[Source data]
================================

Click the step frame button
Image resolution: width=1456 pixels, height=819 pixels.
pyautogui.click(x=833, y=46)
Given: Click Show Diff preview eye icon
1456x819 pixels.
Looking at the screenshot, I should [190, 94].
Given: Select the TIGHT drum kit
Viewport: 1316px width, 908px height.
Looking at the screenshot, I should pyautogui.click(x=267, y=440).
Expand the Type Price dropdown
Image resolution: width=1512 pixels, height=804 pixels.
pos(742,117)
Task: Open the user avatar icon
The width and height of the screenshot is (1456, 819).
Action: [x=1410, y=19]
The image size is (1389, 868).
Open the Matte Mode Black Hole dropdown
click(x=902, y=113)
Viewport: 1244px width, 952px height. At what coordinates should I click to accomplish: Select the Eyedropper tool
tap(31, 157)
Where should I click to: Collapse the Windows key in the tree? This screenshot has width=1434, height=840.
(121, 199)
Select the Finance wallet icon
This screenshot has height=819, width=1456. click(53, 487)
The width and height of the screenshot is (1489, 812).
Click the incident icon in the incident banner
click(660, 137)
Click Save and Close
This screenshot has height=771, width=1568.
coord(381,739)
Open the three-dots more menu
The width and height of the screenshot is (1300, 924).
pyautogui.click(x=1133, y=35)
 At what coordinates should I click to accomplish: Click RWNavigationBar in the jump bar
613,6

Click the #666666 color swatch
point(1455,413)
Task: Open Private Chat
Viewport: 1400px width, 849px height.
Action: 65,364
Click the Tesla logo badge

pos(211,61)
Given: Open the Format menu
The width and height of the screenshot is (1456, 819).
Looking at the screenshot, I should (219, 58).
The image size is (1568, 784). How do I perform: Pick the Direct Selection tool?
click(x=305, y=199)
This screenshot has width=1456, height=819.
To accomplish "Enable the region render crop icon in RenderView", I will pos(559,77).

================================

[Work instruction] Exactly as written, copy out all the entries above.

[Answer for the task]
Click the step frame button
Image resolution: width=1456 pixels, height=819 pixels.
pyautogui.click(x=833, y=46)
Given: Click Show Diff preview eye icon
1456x819 pixels.
Looking at the screenshot, I should [190, 94].
Given: Select the TIGHT drum kit
Viewport: 1316px width, 908px height.
Looking at the screenshot, I should pyautogui.click(x=267, y=440).
Expand the Type Price dropdown
Image resolution: width=1512 pixels, height=804 pixels.
pos(742,117)
Task: Open the user avatar icon
The width and height of the screenshot is (1456, 819).
Action: [x=1410, y=19]
The image size is (1389, 868).
Open the Matte Mode Black Hole dropdown
click(x=902, y=113)
Viewport: 1244px width, 952px height. At what coordinates should I click to accomplish: Select the Eyedropper tool
tap(31, 157)
Where should I click to: Collapse the Windows key in the tree? This screenshot has width=1434, height=840.
(121, 199)
Select the Finance wallet icon
This screenshot has height=819, width=1456. click(53, 487)
The width and height of the screenshot is (1489, 812).
Click the incident icon in the incident banner
click(660, 137)
Click Save and Close
This screenshot has height=771, width=1568.
coord(381,739)
Open the three-dots more menu
The width and height of the screenshot is (1300, 924).
pyautogui.click(x=1133, y=35)
 At what coordinates should I click to accomplish: Click RWNavigationBar in the jump bar
613,6

Click the #666666 color swatch
point(1455,413)
Task: Open Private Chat
Viewport: 1400px width, 849px height.
Action: 65,364
Click the Tesla logo badge

pos(211,61)
Given: Open the Format menu
The width and height of the screenshot is (1456, 819).
Looking at the screenshot, I should (219, 58).
The image size is (1568, 784). How do I perform: Pick the Direct Selection tool?
click(x=305, y=199)
This screenshot has width=1456, height=819.
To accomplish "Enable the region render crop icon in RenderView", I will pos(559,77).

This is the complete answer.